General manager Diderot Musset said Surtab hopes to triple production this year, but admits that even Haitians are suspicious of the firm’s claims.
“Until they get here and look at the installations, they don’t believe that we are really doing this in Haiti,” he said. “We even had workers who would go home and say that’s what they’re doing, and people not believing them, you know: ‘You’re not making this.’”
“So they had to bring a tablet home and say: ‘Okay, yeah, I made this,’ and still someone would ask: ‘Can you disassemble and reassemble it right now?’” he added.
It is not just a question of perception — Haiti does present severe practical challenges for would-be entrepreneurs, especially in manufacturing:
As a reporter was touring the Surtab plant, with its high-tech “cleanroom” for assembling the wireless devices that give Haitians a cheap means to get online, the power from the nation’s rickety electric grid cut out.
About half of the Haitian government’s income comes from foreign donors of one sort or another and the promised flood of aid in the wake of the 2010 quake never fully materialized or was used up quickly in emergency measures.

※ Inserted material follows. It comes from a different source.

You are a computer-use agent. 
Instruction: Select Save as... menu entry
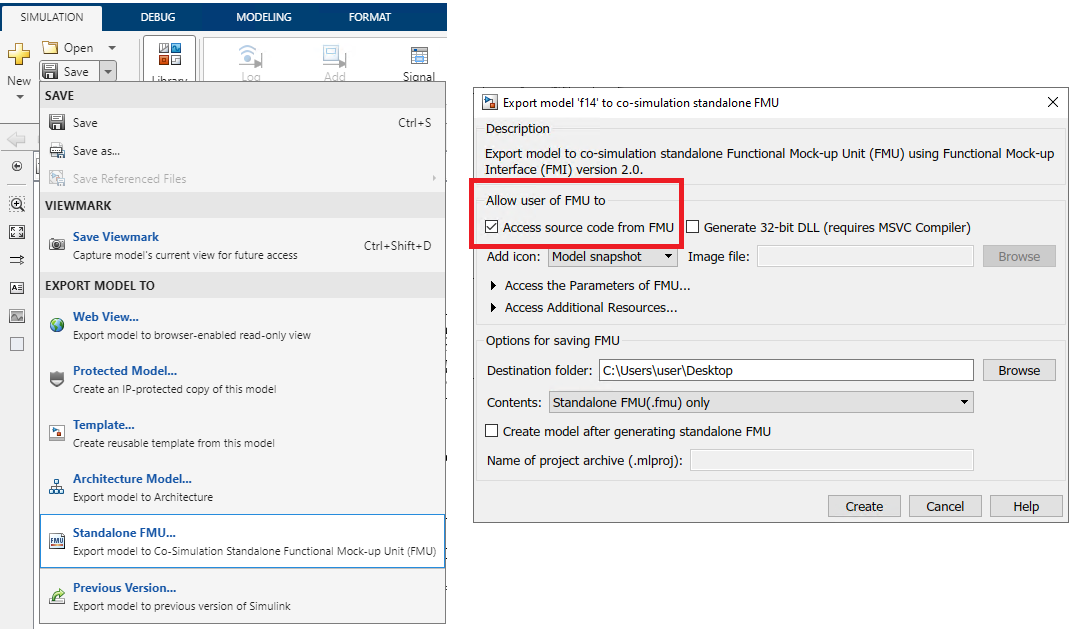tap(96, 151)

However, there has been a recovery — despite an ongoing political crisis — and Haitian President Michel Martelly’s government is bullish about economic opportunity.

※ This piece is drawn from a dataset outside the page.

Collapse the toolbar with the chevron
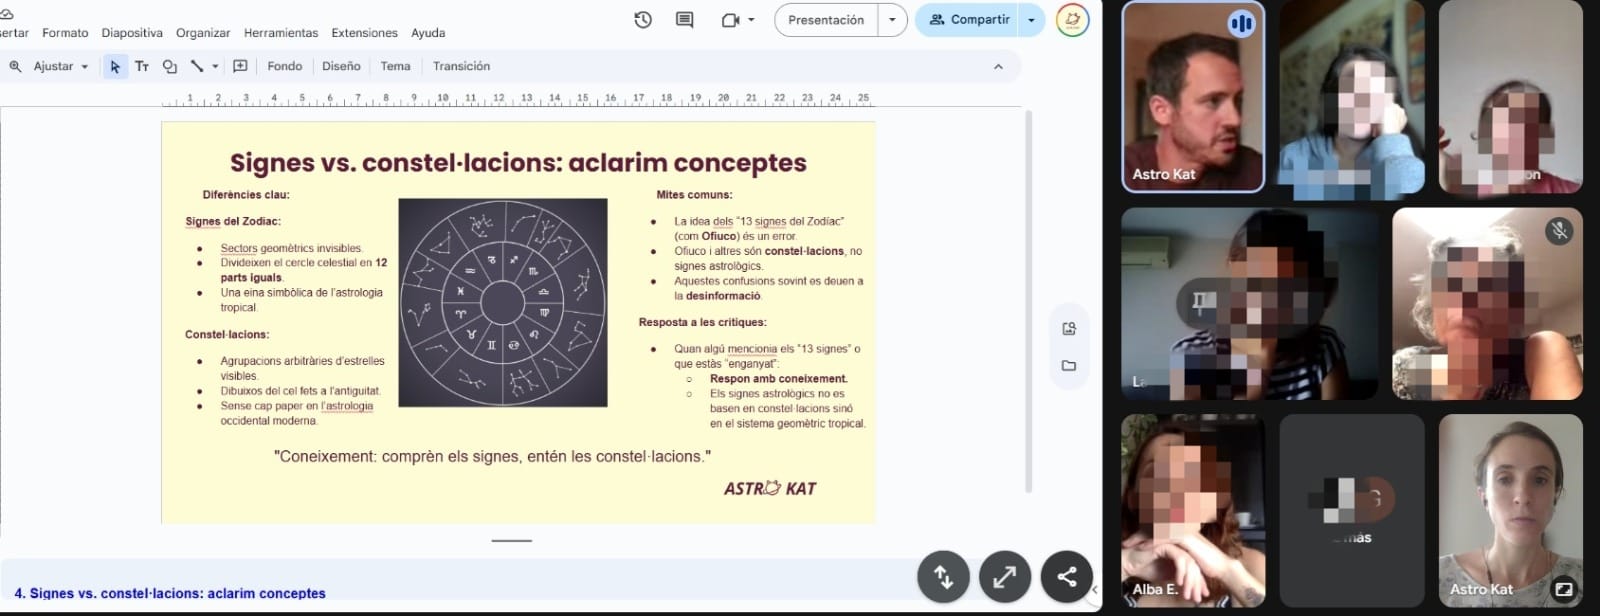The image size is (1600, 616). (997, 66)
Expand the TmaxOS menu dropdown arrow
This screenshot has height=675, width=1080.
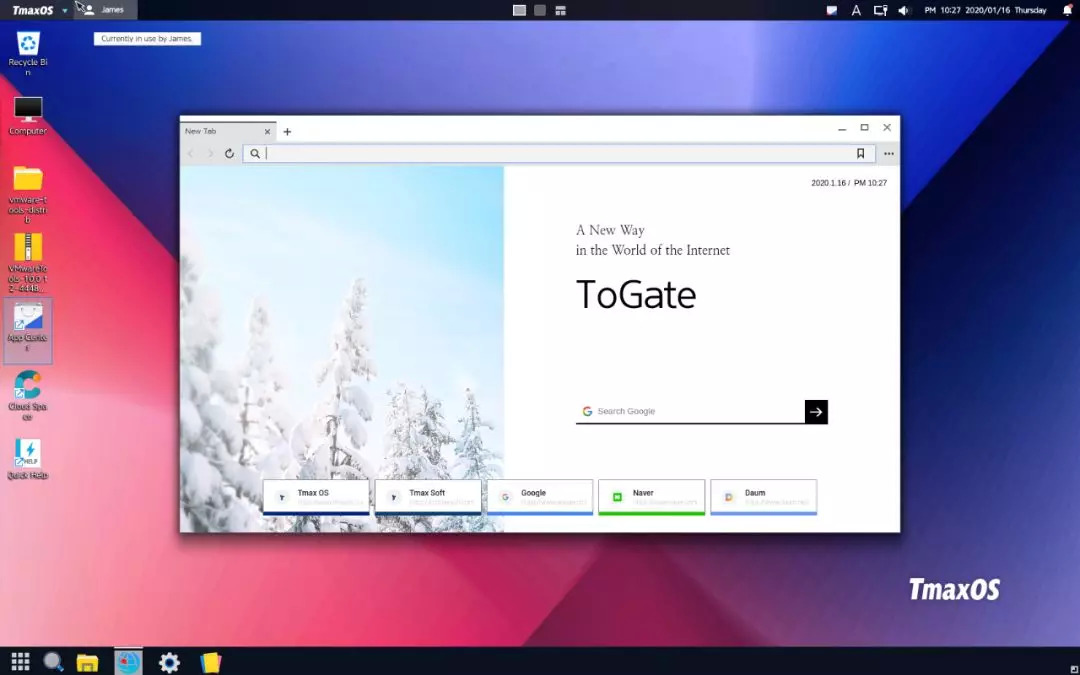[65, 11]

The government likes to show off infrastructure projects like the new airport in Cap Haitien it hopes will attract tourists and Haitians proudly show off local products like the Prestige beer flowing from the capital’s rebuilt brewery.
Is this enough of a basis to dream of replacing the worn-out “poorest country” tag with a new “Taiwan of the Caribbean” cliche?
Not so fast. Low-wage manufacturing jobs allow employees to drag some lucky families out of penury, but 80 percent of Haitians live below the poverty line and a modern mixed economy needs a finance and service sector
Robert Maguire, a former US Department of State analyst at the Elliott School of International Affairs, is cautious about the Surtab example.
“I’m not sure that an economy based upon just people sitting in a factory all of the time is a real way to develop a country, absent other elements of the economy,” he said. “It can be a part of the solution, but too often I think it’s seen as the solution.”
Surtab is proud that its performance-based salaries come out at more than one-and-a-half times Haiti’s minimum wage, but its workers grumble that it is not always a steady source of income.
“Compared between when the production line is going and when it’s not, that’s two different things,” Farah Tilus said. “Surtab pays a base salary that’s very low — seriously low — but they offer an opportunity that we can ... make the most of.”
Nevertheless, after all the country has been through, there is a certain pride that comes from seeing each tablet bearing the stamp: “Made in Haiti.”